I just finished reading Fortune Magazine’s cover story on the rising popularity of recruiting military officers for leadership. It is easy to understand how a twenty-something whose leadership skills were honed in combat would be more qualified for leadership than the candidate whose only leadership test has been winning the Greek Week tug of war.

Studies show that companies with military leaders outperform their peers. And the correlation between military service and leadership ability is well documented. But the Fortune article misses the boat with a noticeably absent area of discussion – ethics and integrity.

The percentage of Military CEO’s has declined from more than half just a generation or two ago, to as low as 5% today, depending on the study. Over the same period we’ve also seen a steady rise in ethics-based scandals that have wiped out shareholders, required taxpayer bailouts, and created casualties like high unemployment, injury, sickness and even death.
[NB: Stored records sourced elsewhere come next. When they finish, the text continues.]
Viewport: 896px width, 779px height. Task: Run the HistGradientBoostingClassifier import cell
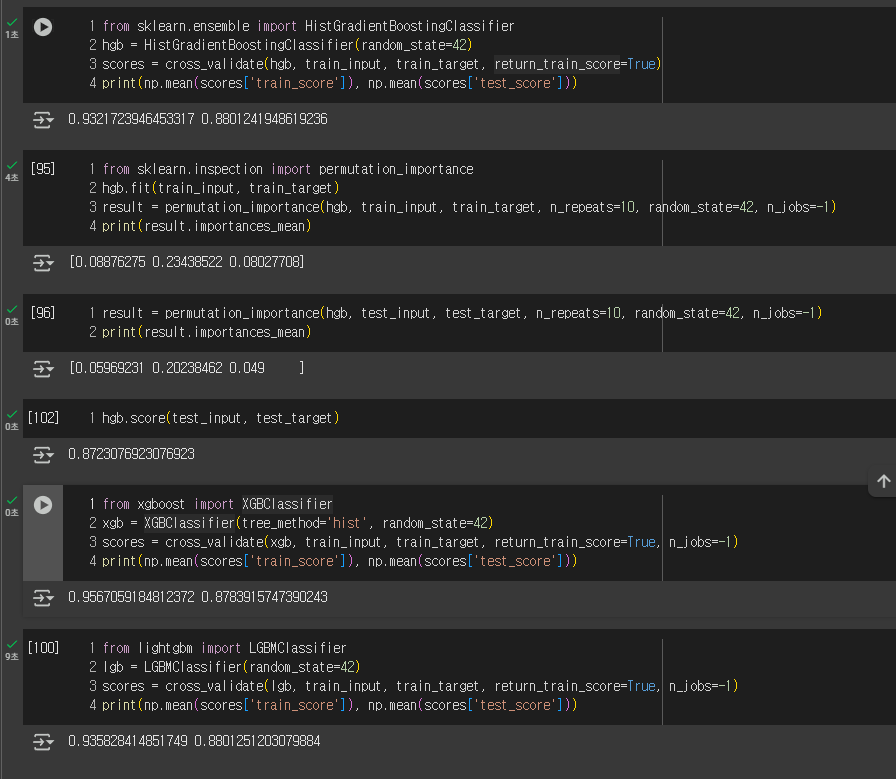coord(43,27)
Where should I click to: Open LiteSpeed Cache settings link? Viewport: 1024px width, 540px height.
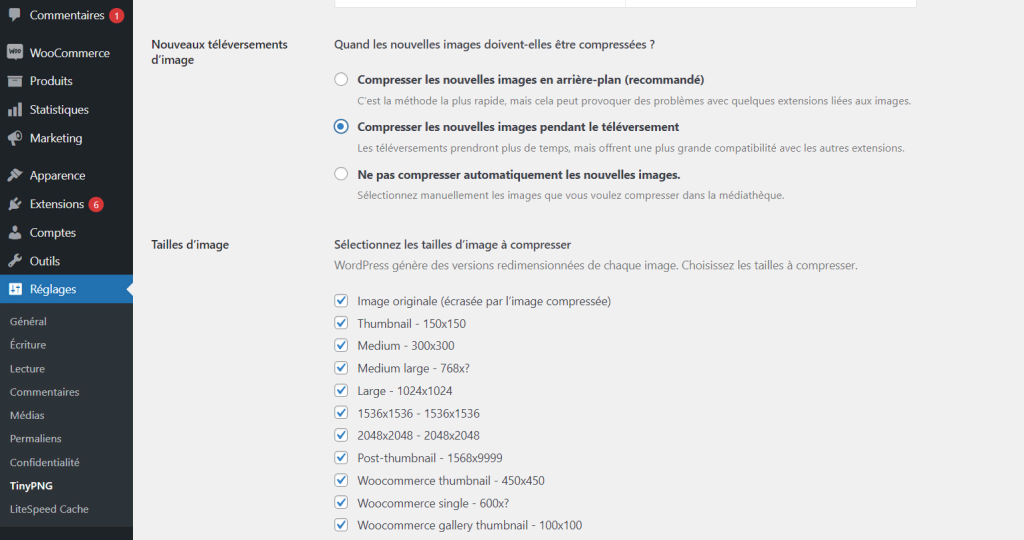click(49, 509)
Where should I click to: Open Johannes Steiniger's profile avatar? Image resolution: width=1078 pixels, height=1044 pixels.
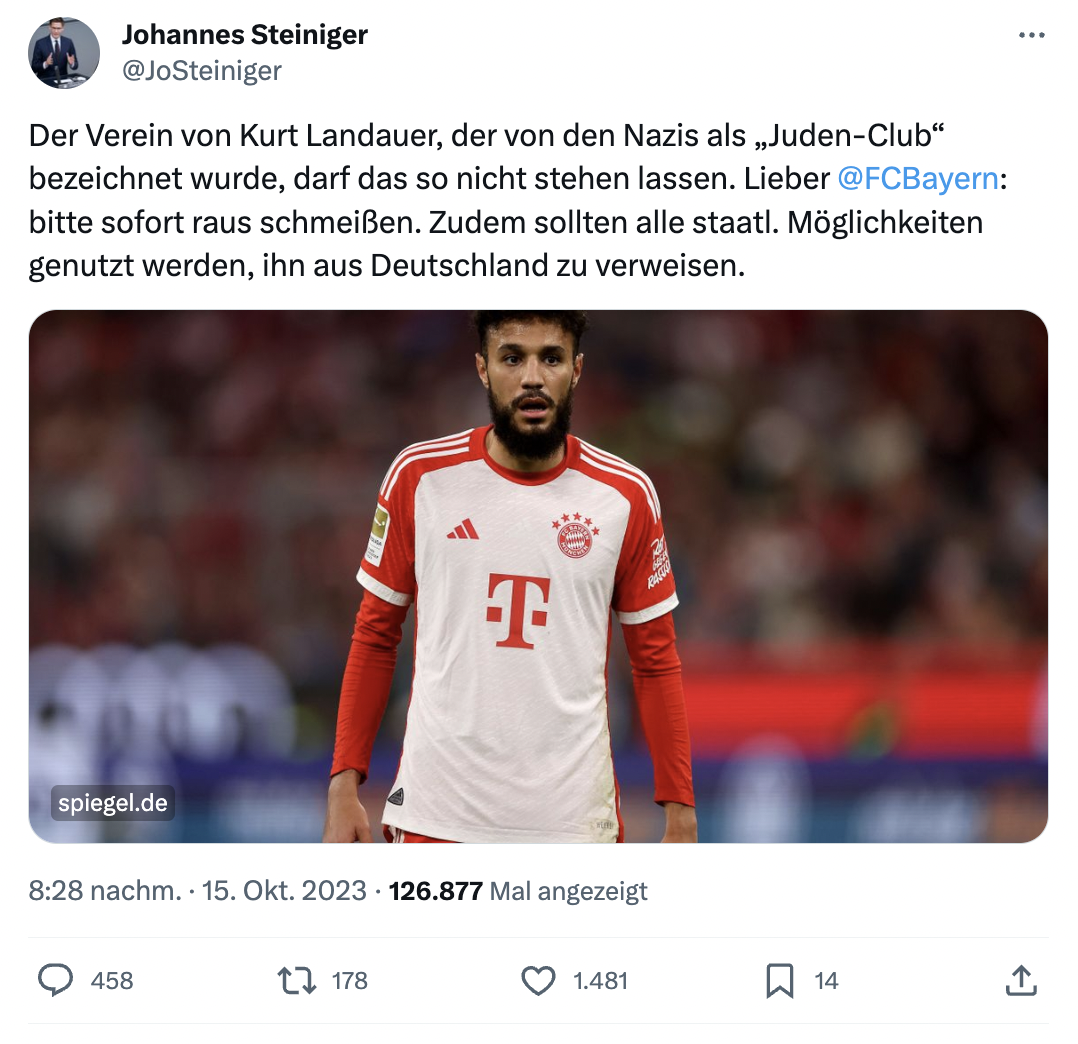pyautogui.click(x=64, y=53)
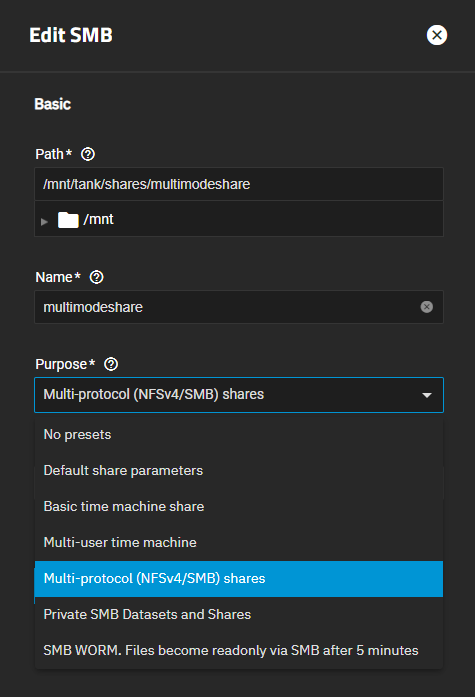Select Basic time machine share
The width and height of the screenshot is (475, 697).
point(239,507)
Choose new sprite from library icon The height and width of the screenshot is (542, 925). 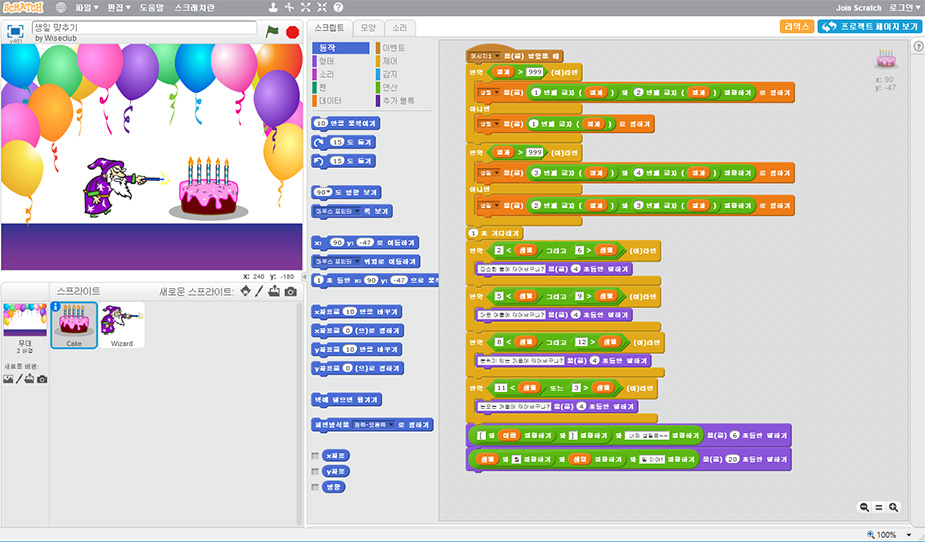pyautogui.click(x=246, y=291)
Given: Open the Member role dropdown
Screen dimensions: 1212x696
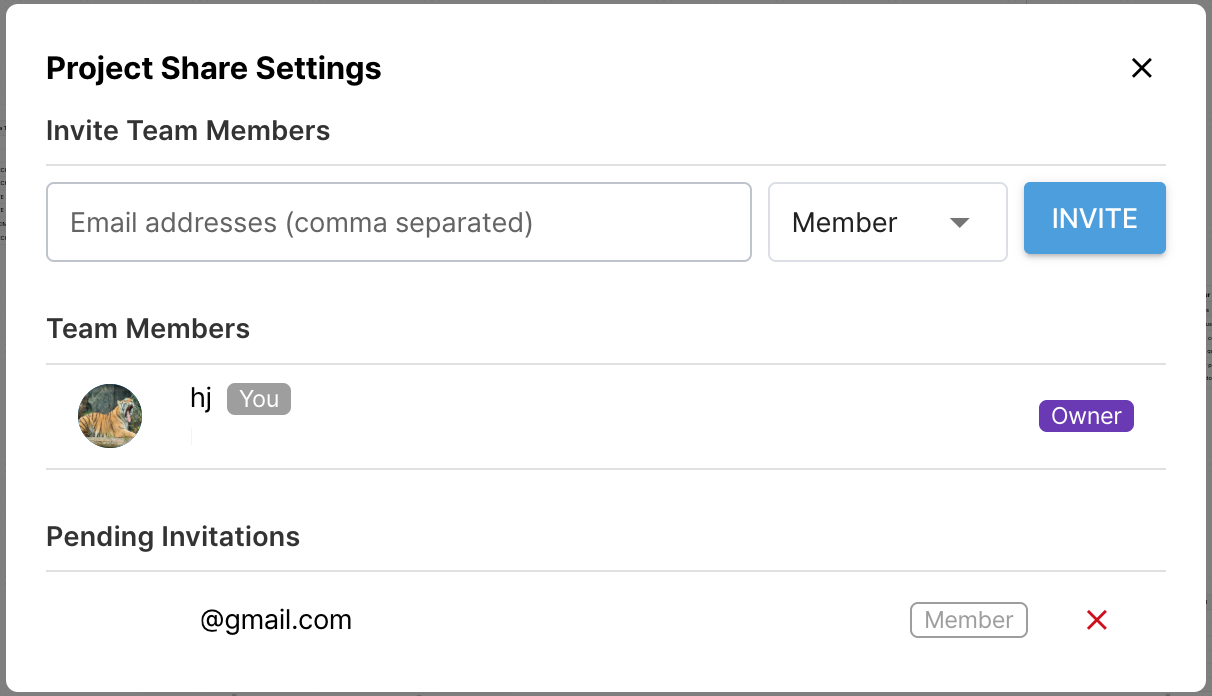Looking at the screenshot, I should (x=887, y=222).
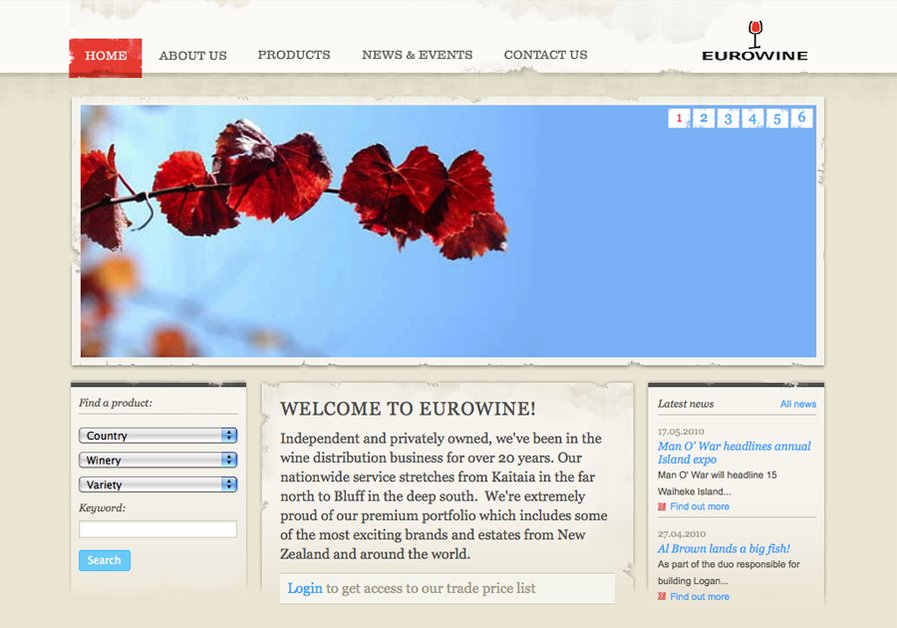The height and width of the screenshot is (628, 897).
Task: View All news in the Latest news panel
Action: point(797,403)
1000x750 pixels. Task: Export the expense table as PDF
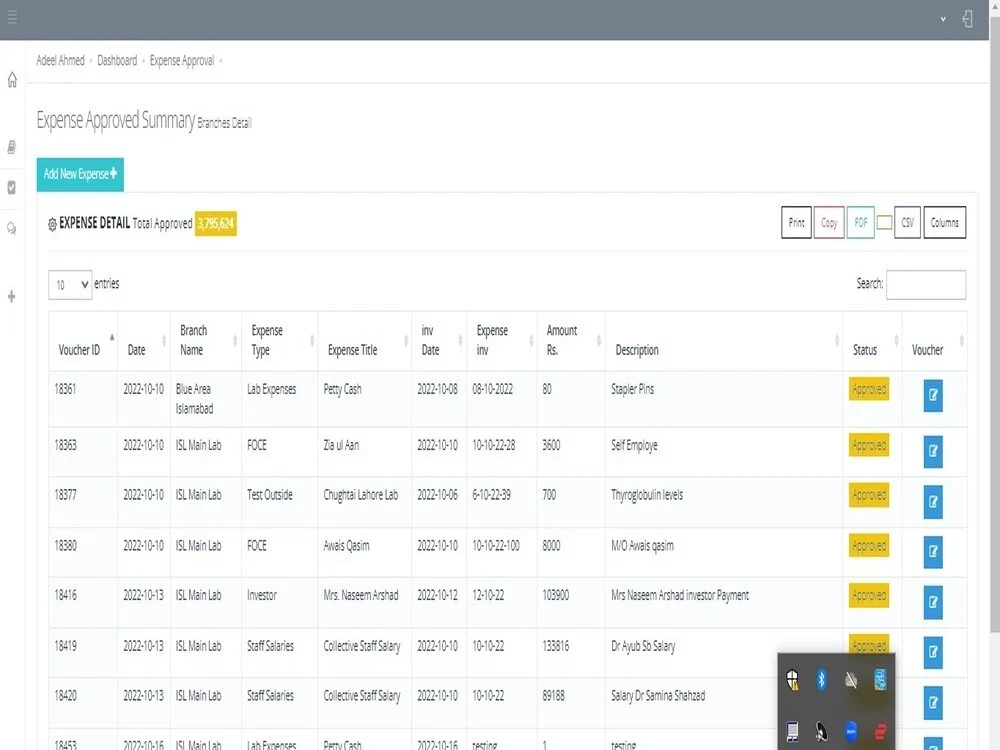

Those who serve in our armed forces are guided by a code of honor. They live, and often die, by this code that requires service to their unit and their country before personal gain. Semper Fi. Be All You Can Be. They carry the wounded, and bury the dead. The slogans are voluminous, yet singular in their emphasis on the values that have been too often lost in corner offices and boardrooms around the world.

Yes, these men and women who launched their careers have battle proven leadership ability. But even more importantly they have honor. And the courage to do what is right, even if there is risk of casualties. They are worthy of respect and worthy of trust. They are ready to lead, with integrity. And they are looking to capture the corner office instead of the hill.